The writer then refers to the tradition about Guttemberg (so it is
stated on this occasion, not Faust) having learned Castaldi's art, etc.,
mentioning a circumstance which he supposes to indicate that Guttemberg
had relations with Venice; and appears to assent to the probability of the
story of the art having been founded on specimens brought home by Marco
Polo.
This story was in recent years diligently propagated in Northern Italy,
and resulted in the erection at Feltre of a public statue of Panfilo
Castaldi, bearing this inscription (besides others of like tenor): -
"To Panfilo Castaldi the illustrious Inventor of Movable Printing
Types, Italy renders this Tribute of Honour, too long deferred."
In the first edition of this book I devoted a special note to the exposure
of the worthlessness of the evidence for this story.[23] This note was,
with the present Essay, translated and published at Venice by Comm.
Berchet, but this challenge to the supporters of the patriotic romance, so
far as I have heard, brought none of them into the lists in its defence.
But since Castaldi has got his statue from the printers of Lombardy, would
it not be mere equity that the mariners of Spain should set up a statue at
Huelva to the Pilot Alonzo Sanchez of that port, who, according to Spanish
historians, after discovering the New World, died in the house of Columbus
at Terceira, and left the crafty Genoese to appropriate his journals, and
rob him of his fame?
Seriously; if anybody in Feltre cares for the real reputation of his
native city, let him do his best to have that preposterous and
discreditable fiction removed from the base of the statue. If Castaldi has
deserved a statue on other and truer grounds let him stand; if not, let
him be burnt into honest lime! I imagine that the original story that
attracted Mr. Curzon was more jeu d'esprit than anything else; but that
the author, finding what a stone he had set rolling, did not venture to
retract.
[Sidenote: Frequent opportunities for such introduction in the age
following Polo's.]
88. Mr. Curzon's own observations, which I have italicised about the
resemblance of the two systems are, however, very striking, and seem
clearly to indicate the derivation of the art from China.
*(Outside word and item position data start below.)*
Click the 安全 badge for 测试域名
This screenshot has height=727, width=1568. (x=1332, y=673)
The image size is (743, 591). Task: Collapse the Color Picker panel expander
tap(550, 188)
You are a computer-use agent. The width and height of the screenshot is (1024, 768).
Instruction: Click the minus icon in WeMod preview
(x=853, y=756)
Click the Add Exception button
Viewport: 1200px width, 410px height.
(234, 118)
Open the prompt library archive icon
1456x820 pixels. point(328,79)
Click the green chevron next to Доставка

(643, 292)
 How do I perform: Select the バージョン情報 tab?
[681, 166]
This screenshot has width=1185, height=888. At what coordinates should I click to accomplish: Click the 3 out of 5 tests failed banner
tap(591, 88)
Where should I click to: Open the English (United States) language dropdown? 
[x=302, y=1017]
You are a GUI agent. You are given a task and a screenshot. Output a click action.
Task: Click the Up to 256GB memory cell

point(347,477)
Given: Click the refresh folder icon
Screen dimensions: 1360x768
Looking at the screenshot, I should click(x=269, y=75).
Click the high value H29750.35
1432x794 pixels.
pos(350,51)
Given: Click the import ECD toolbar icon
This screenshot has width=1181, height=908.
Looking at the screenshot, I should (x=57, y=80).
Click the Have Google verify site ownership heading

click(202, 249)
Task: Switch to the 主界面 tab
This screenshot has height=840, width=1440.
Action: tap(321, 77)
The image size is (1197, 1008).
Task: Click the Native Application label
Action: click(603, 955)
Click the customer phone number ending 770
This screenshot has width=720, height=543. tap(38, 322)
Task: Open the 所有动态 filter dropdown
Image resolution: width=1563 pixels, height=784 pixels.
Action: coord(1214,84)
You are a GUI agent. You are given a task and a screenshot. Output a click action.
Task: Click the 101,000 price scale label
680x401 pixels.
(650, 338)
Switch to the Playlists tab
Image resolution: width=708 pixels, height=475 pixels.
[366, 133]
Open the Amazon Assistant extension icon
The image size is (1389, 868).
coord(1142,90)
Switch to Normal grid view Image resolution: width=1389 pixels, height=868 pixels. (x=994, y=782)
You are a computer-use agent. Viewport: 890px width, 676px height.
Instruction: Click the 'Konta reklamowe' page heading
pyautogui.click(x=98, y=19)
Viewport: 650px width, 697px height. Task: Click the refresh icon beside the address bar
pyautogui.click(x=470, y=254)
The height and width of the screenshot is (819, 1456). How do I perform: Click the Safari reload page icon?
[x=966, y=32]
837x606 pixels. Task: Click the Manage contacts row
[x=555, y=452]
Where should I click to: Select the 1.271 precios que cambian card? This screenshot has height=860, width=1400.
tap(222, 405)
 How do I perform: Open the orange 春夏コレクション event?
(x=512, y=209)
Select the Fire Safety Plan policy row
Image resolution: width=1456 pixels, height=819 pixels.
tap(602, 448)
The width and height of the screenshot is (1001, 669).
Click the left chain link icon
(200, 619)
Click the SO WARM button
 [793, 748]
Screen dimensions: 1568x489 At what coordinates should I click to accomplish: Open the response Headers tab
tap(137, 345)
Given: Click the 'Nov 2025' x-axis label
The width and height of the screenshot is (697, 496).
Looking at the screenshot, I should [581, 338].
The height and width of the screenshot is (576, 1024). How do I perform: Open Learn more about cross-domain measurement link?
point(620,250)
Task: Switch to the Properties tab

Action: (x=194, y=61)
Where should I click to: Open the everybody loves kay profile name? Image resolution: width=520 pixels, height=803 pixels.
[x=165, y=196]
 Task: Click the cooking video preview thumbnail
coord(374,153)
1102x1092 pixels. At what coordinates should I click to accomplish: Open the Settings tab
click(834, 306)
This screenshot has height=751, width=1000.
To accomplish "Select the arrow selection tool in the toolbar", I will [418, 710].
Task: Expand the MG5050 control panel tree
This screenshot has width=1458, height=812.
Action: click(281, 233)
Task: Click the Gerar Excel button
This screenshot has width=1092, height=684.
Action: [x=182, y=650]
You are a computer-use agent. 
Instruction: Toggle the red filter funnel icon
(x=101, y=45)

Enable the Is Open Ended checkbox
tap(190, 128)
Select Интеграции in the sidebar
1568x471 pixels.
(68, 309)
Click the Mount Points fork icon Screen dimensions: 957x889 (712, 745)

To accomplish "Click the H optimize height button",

But I should
suppose that in the tradition, if there ever was any genuine tradition of
the kind at Feltre (a circumstance worthy of all doubt), the name of Marco
Polo was introduced merely because it was so prominent a name in Eastern
Travel. The fact has been generally overlooked and forgotten[24] that, for
many years in the course of the 14th century, not only were missionaries
of the Roman Church and Houses of the Franciscan Order established in the
chief cities of China, but a regular trade was carried on overland between
Italy and China, by way of Tana (or Azov), Astracan, Otrar and Kamul,
insomuch that instructions for the Italian merchant following that route
form the two first chapters in the Mercantile Handbook of Balducci
Pegolotti (circa 1340).[25] Many a traveller besides Marco Polo might
therefore have brought home the block-books.